_元の文章_
起業したい高校生に必要な準備は?!成功のポイントや事業アイデアも紹介
高校生が起業するならリスクも考えて行動しよう!
学生の起業と聞くと大学生をイメージする方も多いかもしれません。しかし、最近では高校生の起業も増えています。
ビジネスコンテストの開催や支援プログラムの影響などによって高校生でも起業がしやすい環境となり、実際に起業をして成功を遂げている方も存在します。
「高校生には難しい」「知識がないから不安」などと考える方もいますが、高校生は知識やスキルの習得が早いので、経験を積めば問題なく起業することが可能です。
そこで今回は、高校生が起業するために必要な準備をはじめ、成功するためのポイントや注意すべき点などを解説していきます。
失敗を招かないためにもリスクを考えた準備が大切なので、起業を目指している高校生はぜひ参考にしてください。
※この記事を書いている「創業手帳」ではさらに充実した情報を分厚い「創業手帳・印刷版」でも解説しています。無料でもらえるので取り寄せしてみてください
この記事の目次
高校生が起業するために必要な準備
事業を成功させるためにも、まずは起業に向けての準備を忘れてはいけません。起業までのステップを知るためにも、必要となる準備を解説していきます。
親権者から同意を得る
会社を起業する際には会社登記を行う必要がありますが、高校生は未成年なので親権者の同意が必要です。これは、民法で定められている行為となります。
高校生が親の同意なく勝手に起業すれば、法律違反となってしまうため、必ず前もって同意を得てから行動に移すようにしてください。
また、同意を得るためには説得も欠かせません。チャレンジを拒まれないようにするためにも、自身の夢や将来の展望などを踏まえて熱意を示してください。
事業のアイデアを考える
起業家になるため、会社を設立したいがために、やみくもに起業をしても成功できません。起業をして成功を収めるためには事業アイデアを考える必要があります。
自分がやってみたいアイデアを考えるだけではなく、収益を生み出す仕組みを考えることも大切です。
アイデアが浮かばないのであれば、テレビや新聞、インターネットや本など、様々なアイテムから起業のヒントを探してみてください。
人にとって役立つことや社会のためになることなど、身の回りのでき事から探すのもおすすめです。
また、収益を生み出すためには、ほかがやっていないアイデアを生み出すことも大切です。
成功を導くためにも、あらゆる情報をキャッチしながらアイデアを練ってみてください。
資本金を準備する
会社を設立するためには資本金が必要です。会社は1円からでも設立可能です。
しかし、実際の起業ではそれ以上のお金がかかってしまいます。
初期投資や運転資金が必要になるため、起業をしてから資金が足りないといった事態を引き起こさないためにも、ある程度の資金を準備しておくと安心です。
高校生の場合、資金を集める方法としてアルバイトで自己資金を貯めるほか、事業に出資してくれる人を探す方法があります。

_データセット_
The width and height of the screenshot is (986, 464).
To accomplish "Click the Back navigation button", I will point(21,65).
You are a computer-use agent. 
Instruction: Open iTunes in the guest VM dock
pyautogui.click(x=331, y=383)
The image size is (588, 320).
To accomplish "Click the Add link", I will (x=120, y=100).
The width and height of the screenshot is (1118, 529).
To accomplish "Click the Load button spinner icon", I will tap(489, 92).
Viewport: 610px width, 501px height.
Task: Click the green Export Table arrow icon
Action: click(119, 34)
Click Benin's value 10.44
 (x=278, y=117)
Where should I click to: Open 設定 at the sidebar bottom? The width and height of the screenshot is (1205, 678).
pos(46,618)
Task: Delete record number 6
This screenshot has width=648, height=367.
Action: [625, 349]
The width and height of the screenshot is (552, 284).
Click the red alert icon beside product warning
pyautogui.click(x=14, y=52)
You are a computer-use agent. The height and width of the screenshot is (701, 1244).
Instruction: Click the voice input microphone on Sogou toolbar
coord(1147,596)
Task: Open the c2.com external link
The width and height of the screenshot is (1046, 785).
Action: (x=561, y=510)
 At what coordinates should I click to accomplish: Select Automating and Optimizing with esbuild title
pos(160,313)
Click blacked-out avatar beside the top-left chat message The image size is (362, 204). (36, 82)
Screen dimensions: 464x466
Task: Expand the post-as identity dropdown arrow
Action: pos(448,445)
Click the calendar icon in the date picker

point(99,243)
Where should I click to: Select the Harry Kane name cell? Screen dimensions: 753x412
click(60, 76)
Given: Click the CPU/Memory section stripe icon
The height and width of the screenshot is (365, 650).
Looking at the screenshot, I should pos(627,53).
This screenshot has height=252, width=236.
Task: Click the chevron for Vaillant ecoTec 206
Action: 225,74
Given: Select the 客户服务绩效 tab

_取り組む課題_
1. 高校生の起業についての文章を、「学生の起業と聞くと大学生をイ」を含むところから始め、「なく起業することが可能です。」の後で終えて書き出すこと。その際、「ビジネスコンテスト」を「ピッチイベント」に差し替える。
2. 高校生の起業についての文章の最後の文に続けて、その先を書き足すこと。
行は参照しなくてよい。

_解答済みの課題_
1.
学生の起業と聞くと大学生をイメージする方も多いかもしれません。しかし、最近では高校生の起業も増えています。
ピッチイベントの開催や支援プログラムの影響などによって高校生でも起業がしやすい環境となり、実際に起業をして成功を遂げている方も存在します。
「高校生には難しい」「知識がないから不安」などと考える方もいますが、高校生は知識やスキルの習得が早いので、経験を積めば問題なく起業することが可能です。

2.
まとまった金額を用意することは難しいため、少額で開始できるビジネスからはじめるのもおすすめです。
また、許認可が必要な事業では、許認可を受ける要件として資本金の額を設けているケースもあります。事業規模や起業後の展開を考えながら資金を用意してください。
法人名・事業目的など基本事項を決める
起業する場合、会社に関する基本事項を決めなければいけません。
-
- 会社名
- 所在地
- 資本金額
- 会計年度
- 役員の構成
- 事業の目的
- 事業年度
上記が基本事項です。変更には再手続きを行う必要があり、手数料も発生するため、起業前に細かい内容まで決めておくのをおすすめします。
事業の目的は、会社の事業内容です。どういった事業によって収益を得るかを明らかにするための項目となります。
適法性・営利性・明確性・具体性に留意して作成し、許認可の必要な事業を展開する場合は、事業目的の記載方法で許認可が下りるか確認も必要です。
定款・登記書類などを準備する
資本金を用意し、基本事項が決定したら、定款を作成して登記を行います。会社の基本情報や規則が記載された書類が定款と呼ばれ、会社設立時に重要となる書類です。
定款は、公証役場に提出し、認証を受けた後に法務局に出向いて設立登記を実施します。高校生の場合は、以下の書類が必要です。
-
- 定款
- 本人の印鑑証明書
- 親権者双方の実印を押印した同意書
- 親権者双方の印鑑登録証明書
- 戸籍謄本
また、株式会社を設立する場合は、上記以外にも下記の書類を用意してください。
-
- 会社設立登記申請書
- 譲渡契約書や役員就任の同意書
- 銀行口座開設書類
- 発起人の同意書
- 発起人の印鑑証明書
- 登録免許税貼付用台紙
法人登記に必要な書類は、法務局のホームページを確認してみてください。
高校生起業家として成功するためのポイント
次に、高校生でも起業を成功するためのポイントを解説していきます。
スモールビジネスからはじめる
多くの開業費用や固定費などが必要ない規模の小さな起業をスモールビジネスといいます。
いきなり大きなビジネスにチャレンジするよりもリスクが低く、少ない売上げでも利益が出るといったメリットがあります。
起業資金を抑えられるので、資金調達が難しい高校生でもチャレンジしやすい方法です。
将来大きなビジネスにチャレンジしたい場合も、スモールビジネスで経営に関わる様々な知識を学ぶことができ、資金の準備も行えます。
安定的な運営ができるようになり、余裕が生まれたら規模を徐々に大きくしていくことがおすすめです。
収益化しやすい事業ではじめる
高校生による起業では、「経験や情報量が少ない」といった部分が弱点です。
外部要因や技術革新に影響される事業内容の場合、経験や情報量の差によって不利になる可能性があり、失敗を招く要因となります。
そのため、高校生であれば着実に収益を上げられるような事業からのスタートがおすすめです。
ビジネスコンテストに挑戦する
起業を目指している方がビジネスのアイデアを競うコンテストがビジネスコンテストです。
企業や官公庁が審査を実施し、入賞できれば賞金をもらえるチャンスもあります。
審査の対象となれば、出資や人的支援を得られるだけではなく、実践的なアドバイスももらえるケースがあります。
また、コンテストに参加した人たちとの交流や主催者や起業担当者などとの人脈づくりにも活用できるでしょう。
ビジネスコンテストは、都道府県や市町村、民間企業など様々な機関で実施されています。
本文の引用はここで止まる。